What is asked ▸ Can you repeat the items below word for word, starting at the line that contains "Task: Reset game" and stopping after the last line of the items?
[BEGIN Dataset content]
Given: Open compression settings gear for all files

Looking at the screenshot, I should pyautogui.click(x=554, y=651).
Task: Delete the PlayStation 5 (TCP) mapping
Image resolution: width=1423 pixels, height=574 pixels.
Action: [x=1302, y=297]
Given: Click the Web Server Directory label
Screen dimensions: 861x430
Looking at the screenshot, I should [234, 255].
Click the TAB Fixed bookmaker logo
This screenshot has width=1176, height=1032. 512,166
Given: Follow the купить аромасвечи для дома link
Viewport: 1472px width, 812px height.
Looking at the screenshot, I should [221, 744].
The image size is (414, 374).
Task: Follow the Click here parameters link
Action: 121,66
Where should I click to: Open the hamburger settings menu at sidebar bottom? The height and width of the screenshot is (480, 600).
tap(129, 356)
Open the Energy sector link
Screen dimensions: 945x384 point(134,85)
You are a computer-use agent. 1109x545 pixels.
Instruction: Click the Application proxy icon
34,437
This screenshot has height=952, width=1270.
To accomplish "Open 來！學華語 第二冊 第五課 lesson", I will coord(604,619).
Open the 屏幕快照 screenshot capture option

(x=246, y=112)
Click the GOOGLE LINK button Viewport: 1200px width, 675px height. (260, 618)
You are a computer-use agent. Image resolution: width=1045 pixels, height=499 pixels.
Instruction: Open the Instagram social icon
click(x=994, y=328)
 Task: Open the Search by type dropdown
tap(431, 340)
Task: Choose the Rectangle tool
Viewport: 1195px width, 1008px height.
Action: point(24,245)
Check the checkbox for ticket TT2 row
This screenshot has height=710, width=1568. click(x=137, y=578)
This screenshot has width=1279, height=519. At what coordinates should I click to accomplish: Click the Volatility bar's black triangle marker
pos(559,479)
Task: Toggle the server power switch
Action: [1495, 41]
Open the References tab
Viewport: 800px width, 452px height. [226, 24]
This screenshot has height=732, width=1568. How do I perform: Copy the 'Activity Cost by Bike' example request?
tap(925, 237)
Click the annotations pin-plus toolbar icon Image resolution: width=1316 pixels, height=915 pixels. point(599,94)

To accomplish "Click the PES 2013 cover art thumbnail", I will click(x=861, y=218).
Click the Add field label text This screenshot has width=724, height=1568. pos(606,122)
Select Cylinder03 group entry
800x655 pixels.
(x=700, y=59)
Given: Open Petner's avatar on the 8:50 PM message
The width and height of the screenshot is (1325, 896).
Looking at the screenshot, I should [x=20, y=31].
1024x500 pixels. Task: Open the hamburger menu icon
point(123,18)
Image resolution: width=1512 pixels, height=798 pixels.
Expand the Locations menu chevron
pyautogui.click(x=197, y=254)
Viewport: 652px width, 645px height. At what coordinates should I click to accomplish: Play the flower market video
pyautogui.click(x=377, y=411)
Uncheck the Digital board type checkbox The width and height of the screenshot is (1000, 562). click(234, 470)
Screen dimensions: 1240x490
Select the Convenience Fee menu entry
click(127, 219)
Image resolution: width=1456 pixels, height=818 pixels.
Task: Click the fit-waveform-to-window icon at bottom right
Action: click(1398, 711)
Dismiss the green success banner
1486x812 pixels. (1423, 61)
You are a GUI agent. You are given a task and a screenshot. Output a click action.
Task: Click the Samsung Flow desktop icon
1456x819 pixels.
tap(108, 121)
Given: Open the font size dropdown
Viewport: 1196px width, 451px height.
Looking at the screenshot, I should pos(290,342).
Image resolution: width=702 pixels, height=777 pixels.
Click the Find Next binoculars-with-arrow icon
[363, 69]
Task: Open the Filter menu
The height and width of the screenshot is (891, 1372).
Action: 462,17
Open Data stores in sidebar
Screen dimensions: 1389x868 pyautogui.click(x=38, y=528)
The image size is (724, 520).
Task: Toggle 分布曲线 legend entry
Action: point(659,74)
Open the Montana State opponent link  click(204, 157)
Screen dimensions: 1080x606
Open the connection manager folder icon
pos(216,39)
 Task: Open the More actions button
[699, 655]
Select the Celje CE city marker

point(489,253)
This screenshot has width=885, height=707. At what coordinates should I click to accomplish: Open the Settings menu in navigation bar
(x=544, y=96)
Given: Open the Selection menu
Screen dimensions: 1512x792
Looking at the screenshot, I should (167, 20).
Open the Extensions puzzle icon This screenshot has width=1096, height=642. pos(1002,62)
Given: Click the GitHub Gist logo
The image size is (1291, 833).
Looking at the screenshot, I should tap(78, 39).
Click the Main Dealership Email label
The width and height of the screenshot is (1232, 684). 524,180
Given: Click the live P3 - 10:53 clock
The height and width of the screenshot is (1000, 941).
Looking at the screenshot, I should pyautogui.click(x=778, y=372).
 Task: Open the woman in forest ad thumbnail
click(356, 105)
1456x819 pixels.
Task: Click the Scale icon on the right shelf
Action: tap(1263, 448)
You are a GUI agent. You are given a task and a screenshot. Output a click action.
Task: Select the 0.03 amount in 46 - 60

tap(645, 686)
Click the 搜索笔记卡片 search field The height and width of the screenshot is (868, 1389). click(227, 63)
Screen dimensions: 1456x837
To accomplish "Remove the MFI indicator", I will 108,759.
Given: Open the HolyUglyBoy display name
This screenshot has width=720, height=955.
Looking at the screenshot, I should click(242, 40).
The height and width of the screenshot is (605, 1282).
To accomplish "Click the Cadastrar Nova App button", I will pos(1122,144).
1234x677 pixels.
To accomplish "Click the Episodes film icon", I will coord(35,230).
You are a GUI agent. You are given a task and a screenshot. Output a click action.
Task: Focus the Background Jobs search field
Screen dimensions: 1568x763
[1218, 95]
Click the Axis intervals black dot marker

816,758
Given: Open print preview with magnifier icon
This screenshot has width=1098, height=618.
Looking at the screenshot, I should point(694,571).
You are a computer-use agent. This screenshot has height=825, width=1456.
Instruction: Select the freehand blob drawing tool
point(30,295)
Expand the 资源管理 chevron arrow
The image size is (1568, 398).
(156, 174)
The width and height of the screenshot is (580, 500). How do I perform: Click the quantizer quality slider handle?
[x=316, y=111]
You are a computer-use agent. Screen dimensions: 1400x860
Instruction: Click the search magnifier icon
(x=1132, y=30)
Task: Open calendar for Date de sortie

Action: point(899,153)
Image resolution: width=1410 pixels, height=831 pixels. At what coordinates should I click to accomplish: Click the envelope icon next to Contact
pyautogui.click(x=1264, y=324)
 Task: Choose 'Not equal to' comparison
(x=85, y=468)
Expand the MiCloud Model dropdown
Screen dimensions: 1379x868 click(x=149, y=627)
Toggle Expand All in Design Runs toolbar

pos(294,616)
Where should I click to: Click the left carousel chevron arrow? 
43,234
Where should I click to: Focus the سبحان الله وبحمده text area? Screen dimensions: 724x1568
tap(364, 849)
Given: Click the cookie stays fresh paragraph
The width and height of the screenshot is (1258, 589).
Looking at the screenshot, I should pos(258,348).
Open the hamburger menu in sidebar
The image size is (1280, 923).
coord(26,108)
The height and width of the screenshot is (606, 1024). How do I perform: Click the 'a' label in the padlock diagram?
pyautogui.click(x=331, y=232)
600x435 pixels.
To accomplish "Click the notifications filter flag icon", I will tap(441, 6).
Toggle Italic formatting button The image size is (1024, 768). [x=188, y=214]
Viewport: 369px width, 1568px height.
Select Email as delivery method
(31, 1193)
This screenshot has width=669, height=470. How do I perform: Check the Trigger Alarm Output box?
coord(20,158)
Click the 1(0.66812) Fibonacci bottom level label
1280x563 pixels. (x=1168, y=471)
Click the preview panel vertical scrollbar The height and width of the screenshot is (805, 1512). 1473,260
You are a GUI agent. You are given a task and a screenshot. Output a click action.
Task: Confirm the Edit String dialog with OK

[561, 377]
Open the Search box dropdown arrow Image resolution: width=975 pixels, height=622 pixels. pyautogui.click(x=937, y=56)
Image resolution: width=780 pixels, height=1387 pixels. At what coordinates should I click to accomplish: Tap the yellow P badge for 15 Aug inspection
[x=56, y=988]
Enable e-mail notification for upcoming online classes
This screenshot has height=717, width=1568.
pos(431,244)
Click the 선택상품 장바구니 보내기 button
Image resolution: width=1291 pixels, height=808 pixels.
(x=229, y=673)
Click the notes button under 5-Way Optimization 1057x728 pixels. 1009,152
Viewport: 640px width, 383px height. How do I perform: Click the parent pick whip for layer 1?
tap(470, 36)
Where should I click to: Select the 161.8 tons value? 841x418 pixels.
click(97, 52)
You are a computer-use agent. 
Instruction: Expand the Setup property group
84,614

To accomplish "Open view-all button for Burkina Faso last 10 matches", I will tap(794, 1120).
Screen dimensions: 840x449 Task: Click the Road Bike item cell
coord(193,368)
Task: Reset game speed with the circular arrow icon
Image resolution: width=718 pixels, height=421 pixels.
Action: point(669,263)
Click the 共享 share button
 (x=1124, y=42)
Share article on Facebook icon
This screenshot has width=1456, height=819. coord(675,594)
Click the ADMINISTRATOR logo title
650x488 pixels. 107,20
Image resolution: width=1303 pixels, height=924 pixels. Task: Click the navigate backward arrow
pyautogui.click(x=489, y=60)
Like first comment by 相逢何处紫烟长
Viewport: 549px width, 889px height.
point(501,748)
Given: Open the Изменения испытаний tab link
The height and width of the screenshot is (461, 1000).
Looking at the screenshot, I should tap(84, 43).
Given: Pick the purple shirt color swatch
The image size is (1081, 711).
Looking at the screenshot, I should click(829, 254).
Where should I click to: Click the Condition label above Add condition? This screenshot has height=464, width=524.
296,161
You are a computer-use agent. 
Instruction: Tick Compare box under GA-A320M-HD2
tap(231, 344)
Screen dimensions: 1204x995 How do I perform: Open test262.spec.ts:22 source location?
[END Dataset content]
The solution ▸
Task: Reset game speed with the circular arrow icon
Image resolution: width=718 pixels, height=421 pixels.
Action: point(669,263)
Click the 共享 share button
 (x=1124, y=42)
Share article on Facebook icon
This screenshot has width=1456, height=819. coord(675,594)
Click the ADMINISTRATOR logo title
650x488 pixels. 107,20
Image resolution: width=1303 pixels, height=924 pixels. Task: Click the navigate backward arrow
pyautogui.click(x=489, y=60)
Like first comment by 相逢何处紫烟长
Viewport: 549px width, 889px height.
point(501,748)
Given: Open the Изменения испытаний tab link
The height and width of the screenshot is (461, 1000).
Looking at the screenshot, I should tap(84, 43).
Given: Pick the purple shirt color swatch
The image size is (1081, 711).
Looking at the screenshot, I should click(829, 254).
Where should I click to: Click the Condition label above Add condition? This screenshot has height=464, width=524.
296,161
You are a computer-use agent. 
Instruction: Tick Compare box under GA-A320M-HD2
tap(231, 344)
Screen dimensions: 1204x995 How do I perform: Open test262.spec.ts:22 source location?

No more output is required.